--- WORK INSTRUCTIONS ---
Update the lines starting at the one that contains "Given: Open the user avatar profile icon" and ending at the one that contains "[160, 1356]", replacing "avatar" with "account" and leaving everything else unchanged.

(Stored records)
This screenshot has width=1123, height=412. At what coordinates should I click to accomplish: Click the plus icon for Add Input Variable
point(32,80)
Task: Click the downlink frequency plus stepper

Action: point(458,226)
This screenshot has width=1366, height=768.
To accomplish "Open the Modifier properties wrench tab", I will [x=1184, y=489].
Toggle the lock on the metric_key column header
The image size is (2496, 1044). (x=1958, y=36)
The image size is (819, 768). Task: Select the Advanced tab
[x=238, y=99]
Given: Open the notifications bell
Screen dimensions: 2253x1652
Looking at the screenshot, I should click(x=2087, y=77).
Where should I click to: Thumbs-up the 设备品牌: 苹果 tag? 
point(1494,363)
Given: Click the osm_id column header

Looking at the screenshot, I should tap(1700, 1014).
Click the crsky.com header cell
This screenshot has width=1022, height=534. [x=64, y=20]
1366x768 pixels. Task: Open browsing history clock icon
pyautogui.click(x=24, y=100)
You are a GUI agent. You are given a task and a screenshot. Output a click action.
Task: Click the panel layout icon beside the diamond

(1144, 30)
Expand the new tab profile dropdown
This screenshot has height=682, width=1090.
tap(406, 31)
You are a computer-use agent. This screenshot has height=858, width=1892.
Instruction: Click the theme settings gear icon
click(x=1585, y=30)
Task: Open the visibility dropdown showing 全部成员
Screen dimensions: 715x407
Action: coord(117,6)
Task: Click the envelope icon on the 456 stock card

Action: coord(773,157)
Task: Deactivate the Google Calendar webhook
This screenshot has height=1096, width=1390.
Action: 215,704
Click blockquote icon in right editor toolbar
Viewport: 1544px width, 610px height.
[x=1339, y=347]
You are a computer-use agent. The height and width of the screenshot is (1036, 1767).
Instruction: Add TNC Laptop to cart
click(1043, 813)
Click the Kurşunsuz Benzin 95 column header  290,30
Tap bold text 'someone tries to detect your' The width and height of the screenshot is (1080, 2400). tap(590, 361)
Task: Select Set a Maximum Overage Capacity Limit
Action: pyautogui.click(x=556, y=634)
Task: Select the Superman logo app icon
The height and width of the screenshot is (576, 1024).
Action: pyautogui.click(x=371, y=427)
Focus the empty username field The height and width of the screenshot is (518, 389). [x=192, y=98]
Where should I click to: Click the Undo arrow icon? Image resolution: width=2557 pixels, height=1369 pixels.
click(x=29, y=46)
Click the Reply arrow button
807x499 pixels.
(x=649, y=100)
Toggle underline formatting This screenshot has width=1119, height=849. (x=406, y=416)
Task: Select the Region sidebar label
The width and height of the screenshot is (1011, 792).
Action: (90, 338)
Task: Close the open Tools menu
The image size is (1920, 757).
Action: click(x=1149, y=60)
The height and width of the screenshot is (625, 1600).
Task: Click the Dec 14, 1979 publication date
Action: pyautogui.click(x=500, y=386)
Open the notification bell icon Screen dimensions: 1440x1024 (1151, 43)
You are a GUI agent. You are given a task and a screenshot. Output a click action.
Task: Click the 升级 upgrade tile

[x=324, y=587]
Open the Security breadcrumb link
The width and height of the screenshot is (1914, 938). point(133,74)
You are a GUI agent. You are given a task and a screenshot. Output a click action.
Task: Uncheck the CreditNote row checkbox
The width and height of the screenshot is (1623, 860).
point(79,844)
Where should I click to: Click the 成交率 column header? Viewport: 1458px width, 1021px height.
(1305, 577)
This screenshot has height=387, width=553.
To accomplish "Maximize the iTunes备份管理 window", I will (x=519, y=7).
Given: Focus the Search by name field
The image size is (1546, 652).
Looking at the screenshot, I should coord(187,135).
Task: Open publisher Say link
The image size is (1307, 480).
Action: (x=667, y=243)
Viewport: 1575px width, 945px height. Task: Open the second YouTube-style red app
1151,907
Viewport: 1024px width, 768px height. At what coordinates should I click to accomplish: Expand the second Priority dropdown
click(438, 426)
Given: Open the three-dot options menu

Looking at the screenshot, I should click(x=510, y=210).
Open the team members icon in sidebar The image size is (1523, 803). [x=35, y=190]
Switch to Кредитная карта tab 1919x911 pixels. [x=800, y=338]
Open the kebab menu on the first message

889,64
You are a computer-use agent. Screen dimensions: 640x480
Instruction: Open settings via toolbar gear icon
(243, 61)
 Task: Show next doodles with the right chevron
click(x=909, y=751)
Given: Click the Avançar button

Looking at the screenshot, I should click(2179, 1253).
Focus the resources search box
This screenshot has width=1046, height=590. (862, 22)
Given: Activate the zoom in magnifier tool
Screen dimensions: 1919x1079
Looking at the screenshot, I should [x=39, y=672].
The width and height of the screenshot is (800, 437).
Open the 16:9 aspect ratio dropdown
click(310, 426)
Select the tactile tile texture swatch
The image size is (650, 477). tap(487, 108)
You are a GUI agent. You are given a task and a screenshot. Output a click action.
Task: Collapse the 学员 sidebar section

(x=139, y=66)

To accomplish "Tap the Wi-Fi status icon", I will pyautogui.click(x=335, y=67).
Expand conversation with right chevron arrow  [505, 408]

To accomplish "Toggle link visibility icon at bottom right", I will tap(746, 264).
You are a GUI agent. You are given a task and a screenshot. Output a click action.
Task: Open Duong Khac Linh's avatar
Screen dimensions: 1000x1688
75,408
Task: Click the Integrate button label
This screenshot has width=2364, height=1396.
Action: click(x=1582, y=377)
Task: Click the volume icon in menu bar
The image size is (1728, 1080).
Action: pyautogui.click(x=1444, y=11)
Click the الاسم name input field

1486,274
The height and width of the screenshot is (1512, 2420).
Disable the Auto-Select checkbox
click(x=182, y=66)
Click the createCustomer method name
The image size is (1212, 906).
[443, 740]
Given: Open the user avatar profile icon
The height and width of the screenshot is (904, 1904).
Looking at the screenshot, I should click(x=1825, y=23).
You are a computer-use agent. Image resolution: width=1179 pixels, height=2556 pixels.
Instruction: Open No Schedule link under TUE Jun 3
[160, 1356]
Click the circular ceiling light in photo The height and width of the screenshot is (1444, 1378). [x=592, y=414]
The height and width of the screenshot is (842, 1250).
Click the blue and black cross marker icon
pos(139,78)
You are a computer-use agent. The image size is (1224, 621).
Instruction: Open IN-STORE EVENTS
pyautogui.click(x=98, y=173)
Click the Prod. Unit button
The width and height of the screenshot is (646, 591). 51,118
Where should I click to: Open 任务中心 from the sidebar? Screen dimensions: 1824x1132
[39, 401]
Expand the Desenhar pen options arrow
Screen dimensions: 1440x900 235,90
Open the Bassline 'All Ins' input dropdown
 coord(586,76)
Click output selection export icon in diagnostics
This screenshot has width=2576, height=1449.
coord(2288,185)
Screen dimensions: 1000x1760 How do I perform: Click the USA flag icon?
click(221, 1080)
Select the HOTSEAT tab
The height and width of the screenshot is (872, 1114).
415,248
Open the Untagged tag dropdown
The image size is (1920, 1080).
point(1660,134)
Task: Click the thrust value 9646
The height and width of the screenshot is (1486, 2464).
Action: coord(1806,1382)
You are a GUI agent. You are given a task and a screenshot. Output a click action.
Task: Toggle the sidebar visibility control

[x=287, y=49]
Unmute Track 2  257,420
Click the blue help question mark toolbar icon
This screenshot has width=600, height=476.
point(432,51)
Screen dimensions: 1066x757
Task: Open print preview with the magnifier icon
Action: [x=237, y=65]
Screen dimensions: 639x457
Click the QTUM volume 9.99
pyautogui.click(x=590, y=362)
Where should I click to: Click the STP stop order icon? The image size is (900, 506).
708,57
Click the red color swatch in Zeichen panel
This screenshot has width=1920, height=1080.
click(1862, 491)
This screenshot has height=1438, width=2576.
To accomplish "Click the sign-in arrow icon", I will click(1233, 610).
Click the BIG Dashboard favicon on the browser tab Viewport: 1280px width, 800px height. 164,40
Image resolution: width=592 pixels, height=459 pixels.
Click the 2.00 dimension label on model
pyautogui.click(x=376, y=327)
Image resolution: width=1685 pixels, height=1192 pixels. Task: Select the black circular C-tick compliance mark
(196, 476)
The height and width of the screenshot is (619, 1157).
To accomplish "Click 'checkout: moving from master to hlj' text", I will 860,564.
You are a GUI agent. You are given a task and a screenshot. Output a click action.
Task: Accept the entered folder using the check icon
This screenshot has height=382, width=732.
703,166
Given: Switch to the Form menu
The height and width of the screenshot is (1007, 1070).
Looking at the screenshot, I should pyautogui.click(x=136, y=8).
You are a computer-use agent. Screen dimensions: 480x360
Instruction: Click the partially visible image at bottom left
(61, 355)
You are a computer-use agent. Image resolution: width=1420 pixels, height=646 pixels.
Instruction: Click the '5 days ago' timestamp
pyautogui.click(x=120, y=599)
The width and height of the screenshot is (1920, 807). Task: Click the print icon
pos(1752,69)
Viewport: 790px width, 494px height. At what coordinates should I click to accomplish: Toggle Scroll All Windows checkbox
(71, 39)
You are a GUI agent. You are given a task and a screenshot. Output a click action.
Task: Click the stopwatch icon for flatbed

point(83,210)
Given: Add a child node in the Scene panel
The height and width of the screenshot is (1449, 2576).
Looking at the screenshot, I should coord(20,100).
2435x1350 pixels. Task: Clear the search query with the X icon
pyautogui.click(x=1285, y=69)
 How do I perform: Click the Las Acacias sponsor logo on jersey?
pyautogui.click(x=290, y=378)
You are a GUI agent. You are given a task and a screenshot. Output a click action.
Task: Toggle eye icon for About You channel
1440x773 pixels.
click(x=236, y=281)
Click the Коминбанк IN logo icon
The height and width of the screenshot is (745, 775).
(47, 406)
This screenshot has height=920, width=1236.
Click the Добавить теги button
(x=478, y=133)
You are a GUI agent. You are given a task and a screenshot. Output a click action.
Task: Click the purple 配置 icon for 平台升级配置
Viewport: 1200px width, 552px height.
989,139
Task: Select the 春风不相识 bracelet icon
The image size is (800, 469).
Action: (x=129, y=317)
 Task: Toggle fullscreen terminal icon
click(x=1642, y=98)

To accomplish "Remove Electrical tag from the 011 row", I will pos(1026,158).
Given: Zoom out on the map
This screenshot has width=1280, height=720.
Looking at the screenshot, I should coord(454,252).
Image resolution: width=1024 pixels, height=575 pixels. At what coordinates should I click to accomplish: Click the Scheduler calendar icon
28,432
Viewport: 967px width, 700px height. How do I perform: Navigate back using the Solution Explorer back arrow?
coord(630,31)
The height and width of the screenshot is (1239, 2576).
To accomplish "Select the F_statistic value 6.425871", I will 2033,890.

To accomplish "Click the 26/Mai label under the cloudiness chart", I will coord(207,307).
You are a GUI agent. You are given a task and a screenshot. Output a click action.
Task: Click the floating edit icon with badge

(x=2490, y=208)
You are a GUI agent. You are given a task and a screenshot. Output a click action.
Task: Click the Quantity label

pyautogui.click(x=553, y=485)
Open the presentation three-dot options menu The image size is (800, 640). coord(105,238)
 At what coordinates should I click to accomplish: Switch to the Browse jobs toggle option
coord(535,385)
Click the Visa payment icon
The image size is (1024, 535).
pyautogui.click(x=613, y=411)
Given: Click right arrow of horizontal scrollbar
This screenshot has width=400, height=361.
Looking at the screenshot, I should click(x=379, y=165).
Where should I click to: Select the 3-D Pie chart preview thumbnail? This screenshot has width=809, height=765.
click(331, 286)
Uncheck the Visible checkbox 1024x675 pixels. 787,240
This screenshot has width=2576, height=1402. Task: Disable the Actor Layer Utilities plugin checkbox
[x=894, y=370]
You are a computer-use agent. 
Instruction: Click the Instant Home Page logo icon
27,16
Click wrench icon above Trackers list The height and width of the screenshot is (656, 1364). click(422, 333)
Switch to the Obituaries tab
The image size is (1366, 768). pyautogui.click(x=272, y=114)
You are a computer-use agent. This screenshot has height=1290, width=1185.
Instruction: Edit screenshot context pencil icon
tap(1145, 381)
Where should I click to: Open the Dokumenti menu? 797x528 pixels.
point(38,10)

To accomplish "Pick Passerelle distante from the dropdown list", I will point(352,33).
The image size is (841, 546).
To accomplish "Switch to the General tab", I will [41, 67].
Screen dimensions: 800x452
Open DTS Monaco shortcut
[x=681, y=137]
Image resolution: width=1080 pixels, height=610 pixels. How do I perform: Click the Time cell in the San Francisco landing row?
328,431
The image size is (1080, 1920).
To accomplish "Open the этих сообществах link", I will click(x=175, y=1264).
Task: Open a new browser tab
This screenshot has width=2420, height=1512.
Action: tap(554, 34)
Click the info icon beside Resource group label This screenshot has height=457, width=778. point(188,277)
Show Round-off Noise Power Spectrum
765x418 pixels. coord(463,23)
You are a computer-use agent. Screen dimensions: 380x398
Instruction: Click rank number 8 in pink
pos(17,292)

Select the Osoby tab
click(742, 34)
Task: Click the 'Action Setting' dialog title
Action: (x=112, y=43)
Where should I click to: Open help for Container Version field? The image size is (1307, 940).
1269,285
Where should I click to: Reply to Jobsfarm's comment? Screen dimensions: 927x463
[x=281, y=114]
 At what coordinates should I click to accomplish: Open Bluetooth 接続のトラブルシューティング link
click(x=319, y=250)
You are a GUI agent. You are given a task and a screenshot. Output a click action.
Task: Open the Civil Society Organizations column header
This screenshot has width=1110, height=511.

--- TASK SOLUTION ---
Given: Open the user account profile icon
The height and width of the screenshot is (904, 1904).
Looking at the screenshot, I should click(x=1825, y=23).
You are a computer-use agent. Image resolution: width=1179 pixels, height=2556 pixels.
Instruction: Open No Schedule link under TUE Jun 3
[160, 1356]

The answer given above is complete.